Task requirements:
Repeat the rows verbatim, beginning at the line that contains "City club crest" and continuing through the last row, with both ends included. Omit the pictures from your answer.

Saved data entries
-=-=-

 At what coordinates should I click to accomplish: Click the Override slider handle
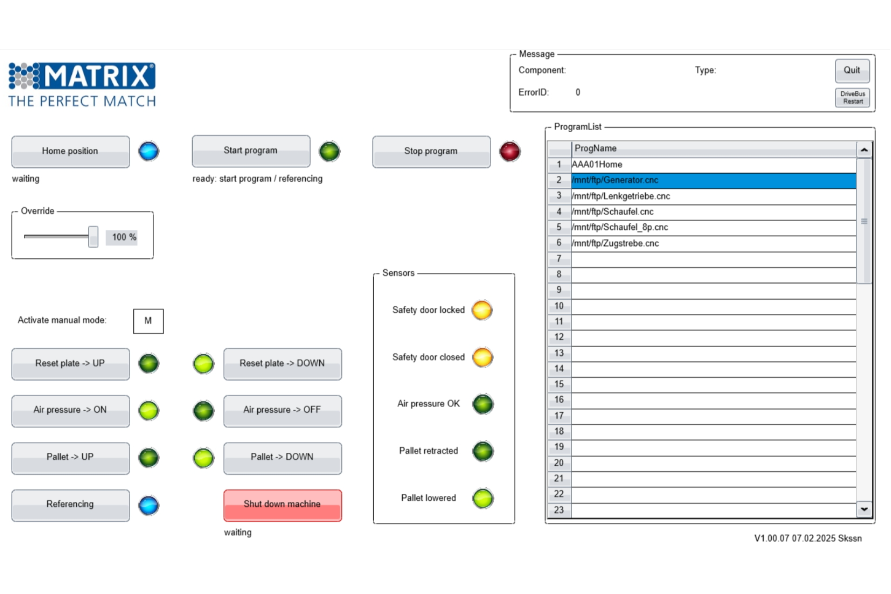[93, 237]

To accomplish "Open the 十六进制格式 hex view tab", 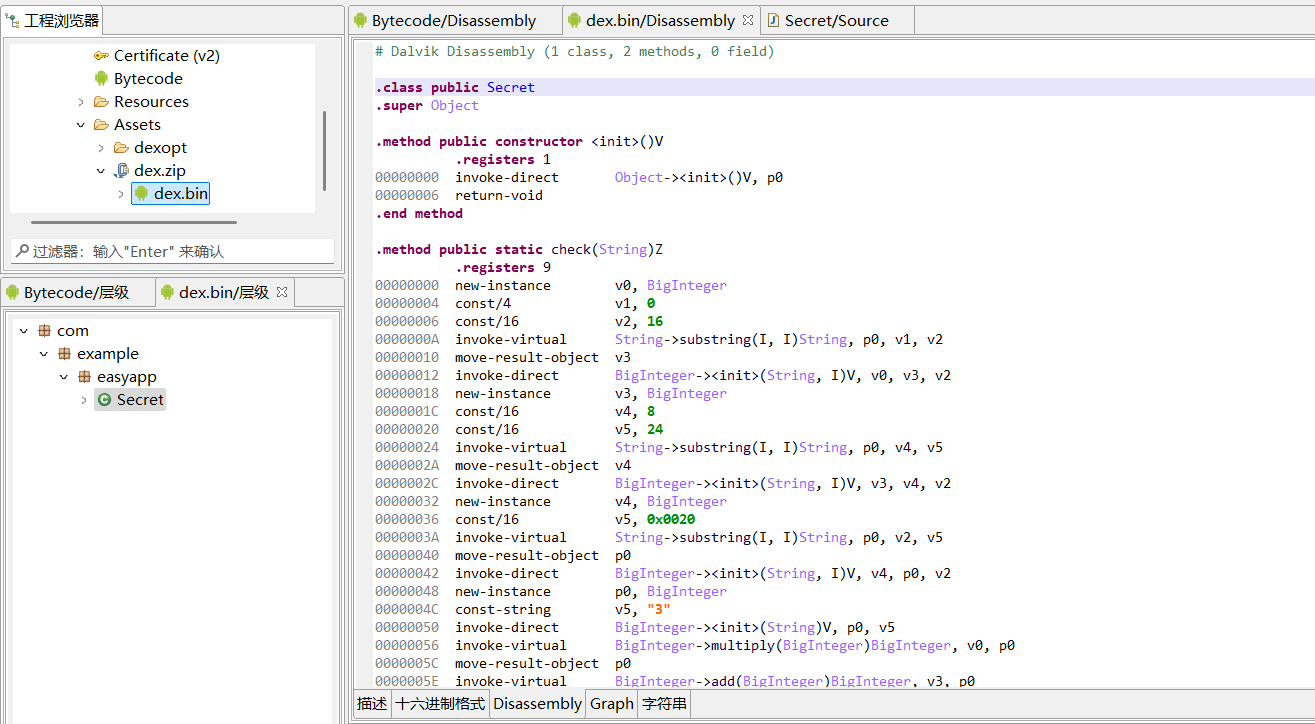I will click(x=440, y=704).
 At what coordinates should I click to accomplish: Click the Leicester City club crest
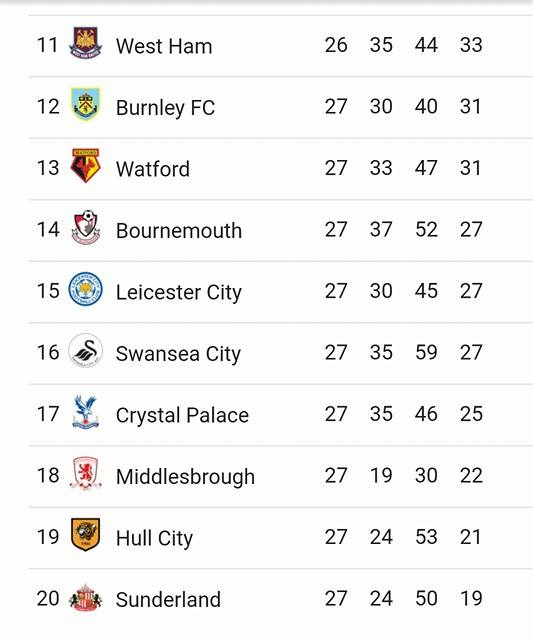coord(85,289)
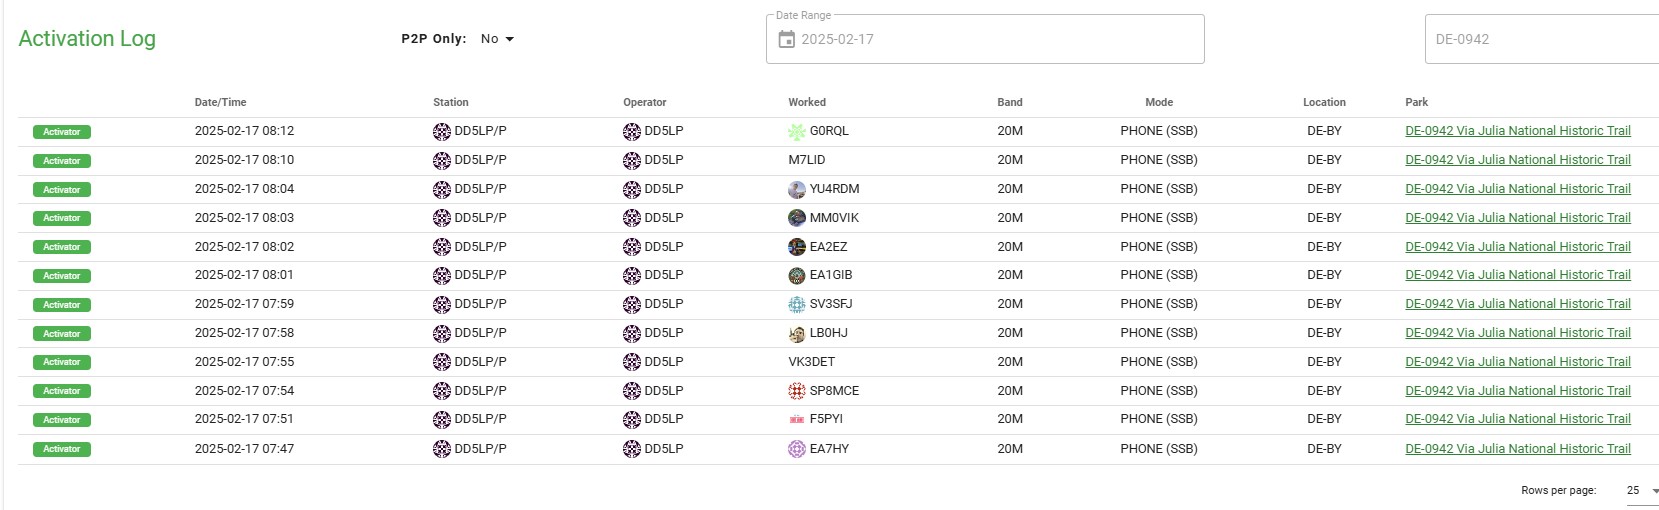The image size is (1659, 510).
Task: Click EA2EZ profile avatar
Action: click(x=797, y=247)
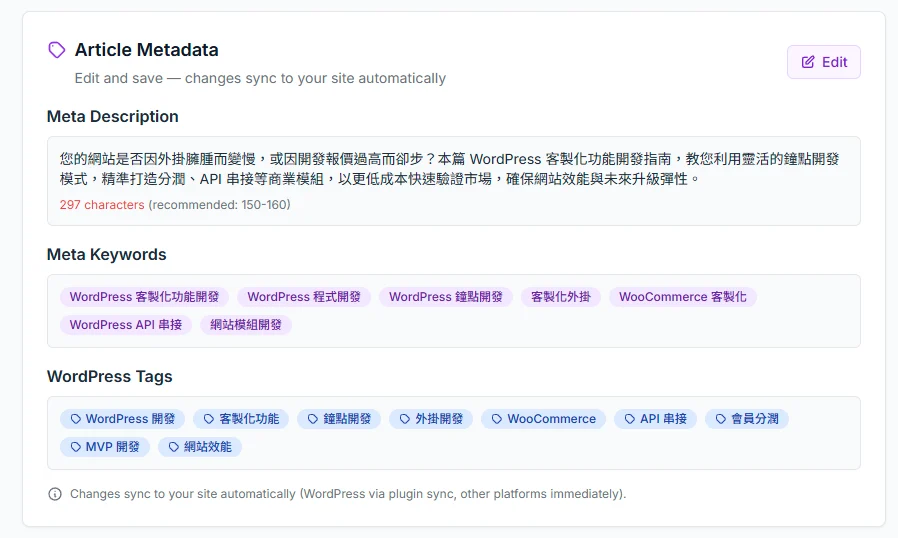Select the WordPress 鐘點開發 keyword chip
898x538 pixels.
coord(446,297)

-=-=-

Task answer:
 At what coordinates should I click to accomplish: Click the Leicester City club crest
coord(85,289)
The image size is (1659, 510).
Task: Click EA2EZ profile avatar
Action: click(x=797, y=247)
Select the WordPress 鐘點開發 keyword chip
898x538 pixels.
coord(446,297)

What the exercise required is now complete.